I noticed subtle changes in three days. Less bloating. More regularity. Significant changes took about six weeks. My advice: do not chase immediate results. Chase consistency. Your body is rebuilding trust with movement. Trust takes time.
I could barely touch my knees when I started. I could not sit cross-legged without cushions. Flexibility is not the goal. Movement is the goal. I used folded blankets and bent my knees. I did less than I thought I should. That was enough. That was more than enough.
Conclusion
You have been told that aging means slowing down. Also You have been told that discomfort is normal. You have been told to accept the bloat, the cramps, the unpredictability. I am here to tell you: it does not have to be your story.

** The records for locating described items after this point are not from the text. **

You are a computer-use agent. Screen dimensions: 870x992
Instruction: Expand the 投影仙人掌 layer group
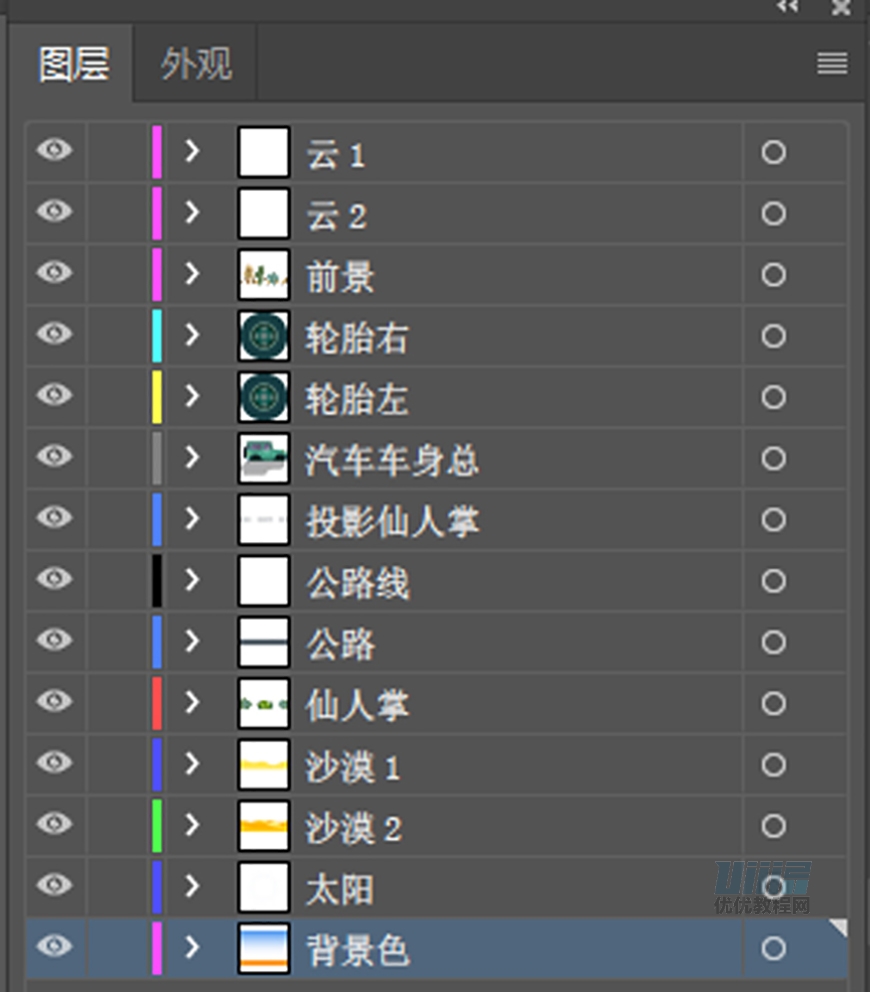[190, 519]
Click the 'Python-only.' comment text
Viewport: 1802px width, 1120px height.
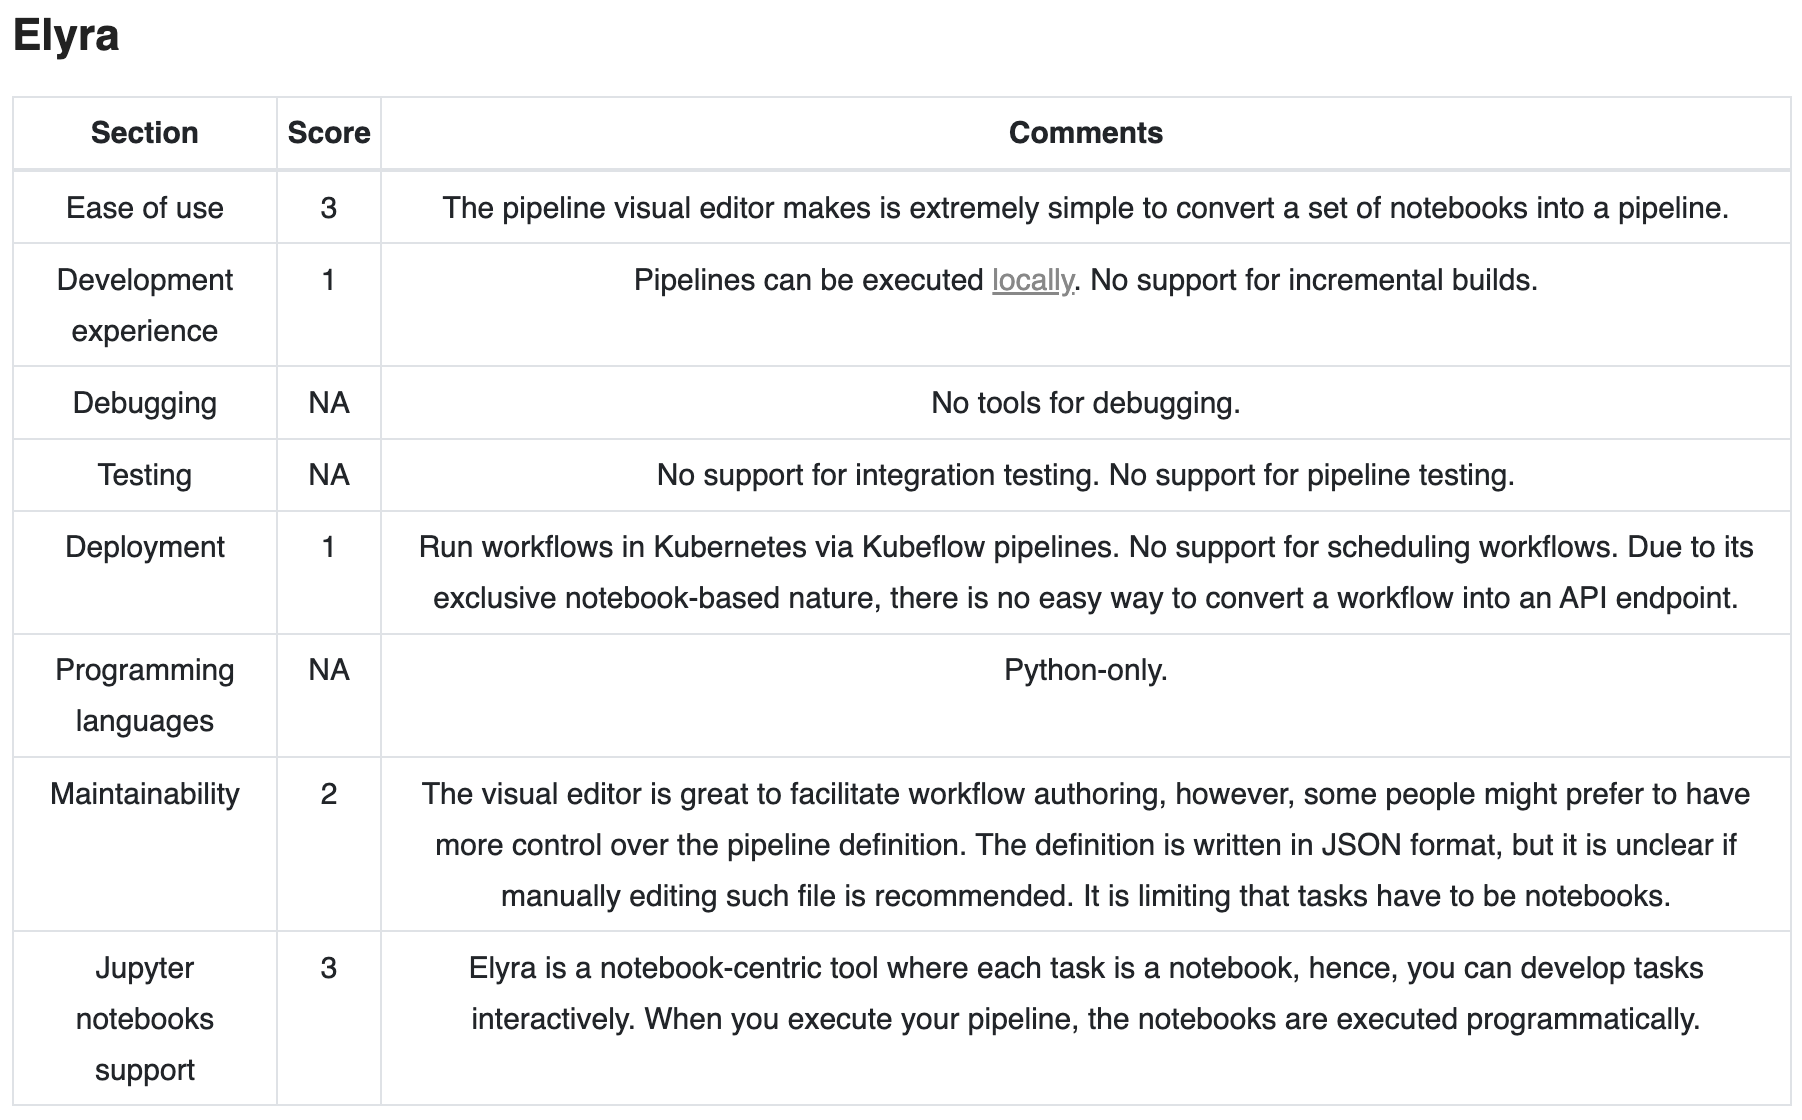tap(1085, 670)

I rebuilt my digestion at 52. Now I am stronger at 65 than I was at 45. Not because I found a miracle pill or because I won the genetic lottery. Because I choose to become became the architect of my own body. I drew the blueprint, laid the foundation. I built, brick by brick, pose by pose, breath by breath.
You are the architect of your own body. Start building today.
Disclaimer:
The content on this website is based on personal experience and research. It is for informational purposes only and is not medical advice. I am not a doctor. Always consult your physician before changing your diet, exercise, or supplement routine.